• _Given passage_

^^^^^^^^

Morning Report – all about the FOMC minutes this week.10/6/13

Markets are higher on election results in Brazil, which is putting a bid under emerging markets. Bonds and MBS are down small.

This week has very little economic data to worry about (typical for the week after the jobs report). The most important event will be the FOMC minutes on Wednesday.

The banking system is loading up on Treasuries. They have all this cash that they are not putting to work. Of course all of the lawsuits and buyback demands isn’t helping things. Another interesting data point – S&P 500 companies are spending 95% of their profits on buybacks. This speaks to the lack of investment opportunities that companies see. It is the quintessential vote of economic pessimism.

A marriage of right and left – a new 15 year mortgage that uses the downpayment to buy down the rate closer to zero. A pilot program is already up and running. Interesting idea.

Last week’s decision on Fannie and Fred left investors with a bruising. The plaintiffs vow to continue the fight, however understand that Fannie and Fred common stock is a litigation lottery ticket. The only way it is worth any money is if a court overturns the legislation forming the FHFA.

Morning Report – Jobs data dump 10/3/14

Markets are higher after a better-than-expected employment report. Bonds and MBS are down

Data dump from the jobs report:

  • Nonfarm payrolls + 248k (+215k expected)
  • Two month revision: + 69k (this is a good number)
  • Unemployment rate 5.9% (6.1% expected)
  • Labor force participation rate new low at 62.7%
  • Average hourly earnings flat
  • Average weekly hours increase to 34.6

The last time the labor force participation rate was this low was late 1977. This presents a dilemma for the Fed – will the labor force participation rate continue its decline? If so, then there is less slack in the labor market than we think. FWIW, I don’t see the Fed doing anything dramatic until we start seeing wage growth, and that is still nowhere to be found.

The ISM services index fell to 58.6 from 59.6 in August. This was slightly above the Street estimate of 58.5.

I know credit is tight, but what does it say when the Godfather of QE can’t refi? I guess the CFPB wants to make sure the Bernank doesn’t get a “predatory” loan.

Morning Report – Rental Vacancies Rising 10/2/14

Markets are flat as ECB President Mario Draghi speaks. Bonds and MBS are lower.

Initial Jobless Claims fell to 287k, as we continue to have boom – time levels in the first time unemployed. Separately, announced job cuts fell by 24% according to outplacement firm Challenger, Gray, and Christmas. Employers are beginning to hang onto their employees – the big question is what happens next? Do they get start bidding up for talent (i.e. increasing wages) or do they start to tap the long-term unemployed? The answer to that question will determine the Fed’s posture going forward.

^^^^^^^^

• _Given information_
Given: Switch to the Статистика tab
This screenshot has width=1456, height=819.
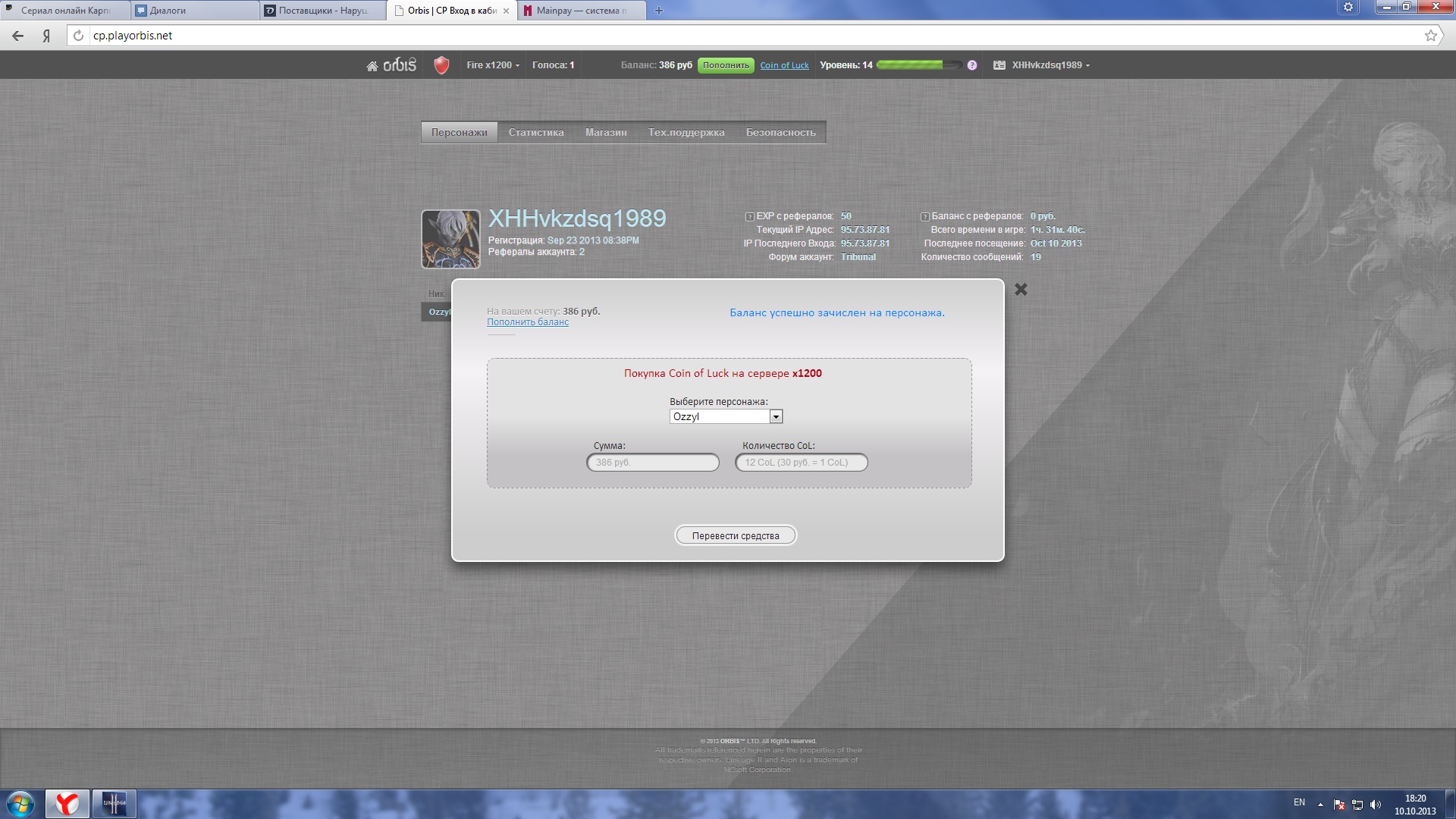Looking at the screenshot, I should (535, 132).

^^^^^^^^

• _Stated task A_
According to the morning reports, why is Fannie and Fred common stock described as a litigation lottery ticket?
• _Stated task B_
Reproduce the part of the morning reports that opens with the words containing "Markets are higher after" and closes with "estimate of 58.5.".

• _Solution A_
It is called a litigation lottery ticket because the only way the stock is worth any money is if a court overturns the legislation forming the FHFA.

• _Solution B_
Markets are higher after a better-than-expected employment report. Bonds and MBS are down

Data dump from the jobs report:

  • Nonfarm payrolls + 248k (+215k expected)
  • Two month revision: + 69k (this is a good number)
  • Unemployment rate 5.9% (6.1% expected)
  • Labor force participation rate new low at 62.7%
  • Average hourly earnings flat
  • Average weekly hours increase to 34.6

The last time the labor force participation rate was this low was late 1977. This presents a dilemma for the Fed – will the labor force participation rate continue its decline? If so, then there is less slack in the labor market than we think. FWIW, I don’t see the Fed doing anything dramatic until we start seeing wage growth, and that is still nowhere to be found.

The ISM services index fell to 58.6 from 59.6 in August. This was slightly above the Street estimate of 58.5.